Now try finding other features that also highlight gender gaps and may be predictive of sex.
In [17]:
# Modify this cell to add more features if any.
select_features = ['PINCP', 'WAGP', 'MAR', 'SCOP_REDUCED']
categorical_features = ['MAR', 'SCOP_REDUCED']
# Used for specifying which features to bin in $20,000 increments.
# Note that if you have features you would like to bin in a custom way, then you will have to modify the Naive Bayes
# classifier below.
monetary_features = ['PINCP', 'WAGP']
We will now create a new dev data frame containing only the selected features and the class.
In [18]:
if IN_JUPYTER and OPTIMIZING:
select_dev = dev[select_features + ['SEX']]
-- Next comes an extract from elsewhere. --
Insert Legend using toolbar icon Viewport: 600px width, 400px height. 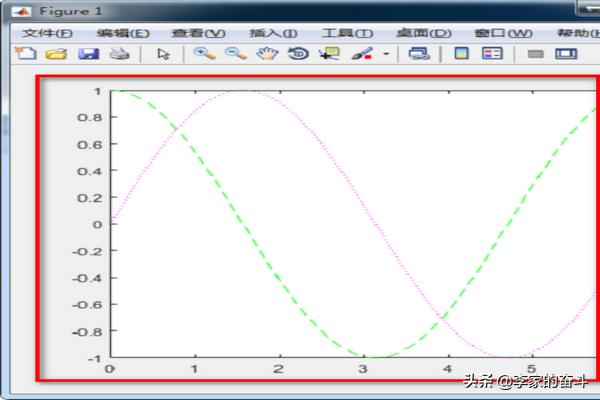492,54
In this section we will use the features we selected above to train and evaluate different machine leaning algorithms. Often it is not immediately clear which algorithm will perform the best on the dataset. Even if we are certain that an algorithm will do well, we need to compare it with a baseline algorithm (e.g., Zero R, which always selects the majority class) to make sure that we are improving on the status quo.
We will compare a few algorithms to find out which one is most promissing. We perform this selection on the development set so that we do not overfit on the training data (which would have effects on the performance of the lagorithm on unseen data). Because our development set is comparably small, we will use cross-validation to evaluate our algorithms. However, because we also want to optimize the algorithms we are comparing (to ensure we are selecting the best configuration) we will use what we call inner-outer 10 fold cross validation.
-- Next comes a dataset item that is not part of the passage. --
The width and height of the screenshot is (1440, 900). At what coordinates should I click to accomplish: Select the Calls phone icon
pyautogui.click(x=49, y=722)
In the inner fold we will optimize an algorithm and pick the best optimization, and in the outerfold we will compare the best opimized algorithms.
In most cases we desire an algorithm with a high accuracy as a score. This metric is a decent indicator of performance when classifying balanced classes (as is our case). However, sometimes it is even more important to consider the impact of errors on the performance (precision and recall) and the general quality of the fit (kappa statistic).
We begin by defining a set of algorithms that we will compare. We chose 3 algorithms:
If you are in the intermediate/expert path you need to pick your own algorithm to add to the race! If you are unsure where to start, you can use this chart to help you pick an algorithm: http://scikit-learn.org/stable/tutorial/machine_learning_map/. Then add specifications for your algorithm below (use the existing examples on how to create your own pipeline for the algorithm):
In [35]:
classifiers = {}
classifier_parameters = {}
# Zero R
# This classifier does not require any additional preprocessing of data.
classifiers['ZeroR'] = DummyClassifier(strategy='prior')
# Binomial NB classifier
# This classifier requires that all features are in binary form.
# We can easily transform categorical data into binary form, but we have to first disretize continius variables first.
classifiers['Naive Bayes'] = Pipeline([
('discretize', FunctionTransformer(func=digitize, kw_args={'bins':np.array([0.0, 20000.0, 40000.0, 80000.0, 100000.0]), 'cols':pd.Series(select_features).isin(monetary_features)})),
('tranform', OneHotEncoder(categorical_features='all')),
('clf', BernoulliNB())])
# Decision Tree classifier
# This classifier can work on continious features and can find a good separation point on its own.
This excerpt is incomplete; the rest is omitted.